Your goal
Every entry should be transcribed word for word, so that nothing is missing.

○ ○ ○ ○ ○ ○ ○

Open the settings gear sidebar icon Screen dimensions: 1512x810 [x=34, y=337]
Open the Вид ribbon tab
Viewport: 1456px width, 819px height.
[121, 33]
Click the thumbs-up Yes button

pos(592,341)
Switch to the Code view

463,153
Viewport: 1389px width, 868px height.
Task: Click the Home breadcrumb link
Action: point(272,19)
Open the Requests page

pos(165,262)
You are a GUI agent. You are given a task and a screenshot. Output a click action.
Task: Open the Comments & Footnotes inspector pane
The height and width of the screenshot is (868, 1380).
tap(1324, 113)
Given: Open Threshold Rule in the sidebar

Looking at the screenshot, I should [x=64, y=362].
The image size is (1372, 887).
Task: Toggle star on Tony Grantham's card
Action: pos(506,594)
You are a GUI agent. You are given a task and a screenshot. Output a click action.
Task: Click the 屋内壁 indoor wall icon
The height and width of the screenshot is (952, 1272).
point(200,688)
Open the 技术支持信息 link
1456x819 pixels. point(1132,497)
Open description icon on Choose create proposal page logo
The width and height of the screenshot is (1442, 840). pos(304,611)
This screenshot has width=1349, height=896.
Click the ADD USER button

○ ○ ○ ○ ○ ○ ○

Exercise answer
Open the settings gear sidebar icon Screen dimensions: 1512x810 [x=34, y=337]
Open the Вид ribbon tab
Viewport: 1456px width, 819px height.
[121, 33]
Click the thumbs-up Yes button

pos(592,341)
Switch to the Code view

463,153
Viewport: 1389px width, 868px height.
Task: Click the Home breadcrumb link
Action: point(272,19)
Open the Requests page

pos(165,262)
You are a GUI agent. You are given a task and a screenshot. Output a click action.
Task: Open the Comments & Footnotes inspector pane
The height and width of the screenshot is (868, 1380).
tap(1324, 113)
Given: Open Threshold Rule in the sidebar

Looking at the screenshot, I should [x=64, y=362].
The image size is (1372, 887).
Task: Toggle star on Tony Grantham's card
Action: pos(506,594)
You are a GUI agent. You are given a task and a screenshot. Output a click action.
Task: Click the 屋内壁 indoor wall icon
The height and width of the screenshot is (952, 1272).
point(200,688)
Open the 技术支持信息 link
1456x819 pixels. point(1132,497)
Open description icon on Choose create proposal page logo
The width and height of the screenshot is (1442, 840). pos(304,611)
This screenshot has width=1349, height=896.
Click the ADD USER button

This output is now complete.